About ZFS recordsize

ZFS stores data in records, which are themselves composed of blocks. The block size is set by the ashift value at time of vdev creation, and is immutable. The recordsize, on the other hand, is individual to each dataset(although it can be inherited from parent datasets), and can be changed at any time you like. In 2019, recordsize defaults to 128K if not explicitly set.

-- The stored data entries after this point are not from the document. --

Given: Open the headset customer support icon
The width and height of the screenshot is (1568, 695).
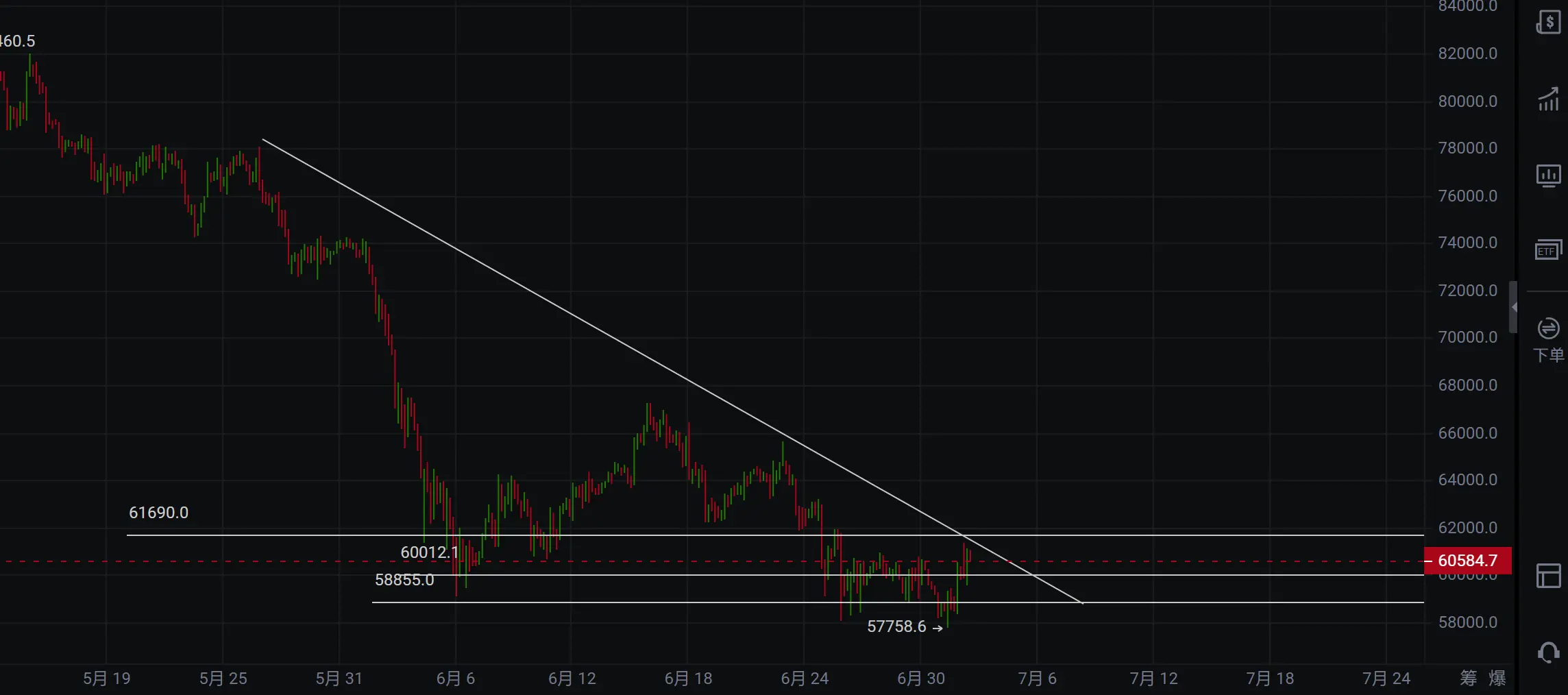Looking at the screenshot, I should coord(1548,653).
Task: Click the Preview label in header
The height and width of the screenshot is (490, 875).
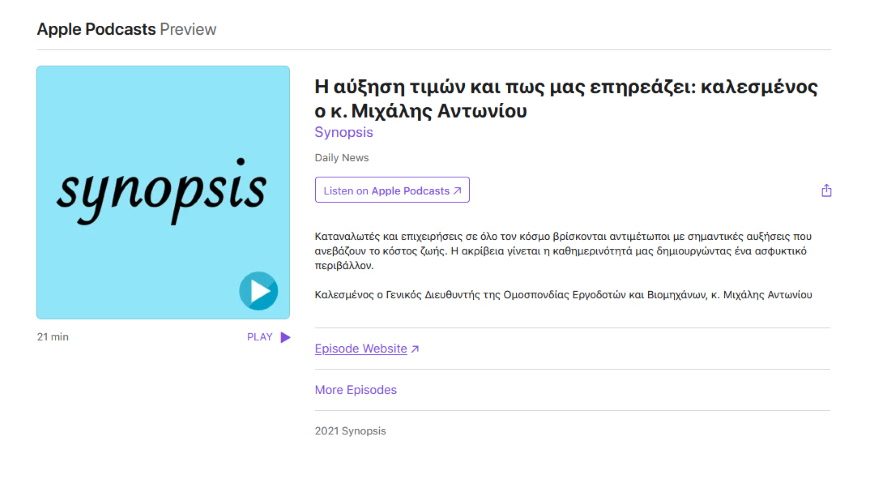Action: click(188, 29)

big files? big recordsize.

The general rule of recordsize is that it should closely match the typical workload experienced within that dataset. For example, a dataset used to store high-quality JPGs, averaging 5MB or more, should have recordsize=1M. This matches the typical I/O seen in that dataset – either reading or writing a full 5+ MB JPG, with no random access within each file – quite well; setting that larger recordsize prevents the files from becoming unduly fragmented, ensuring the fewest IOPS are consumed during either read or write of the data within that dataset.

DB binaries? Smaller recordsize.

By contrast, a dataset which directly contains a MySQL InnoDB database should have recordsize=16K. That’s because InnoDB defaults to a 16KB page size, so most operations on an InnoDB database will be done in individual 16K chunks of data. Matching recordsize to MySQL’s page size here means we maximize the available IOPS, while minimizing latency on the highly sync()hronous reads and writes made by the database (since we don’t need to read or write extraneous data while handling our MySQL pages).

VMs? Match the recordsize to the VM storage format.

(That’s cluster_size, for QEMU/KVM .qcow2.)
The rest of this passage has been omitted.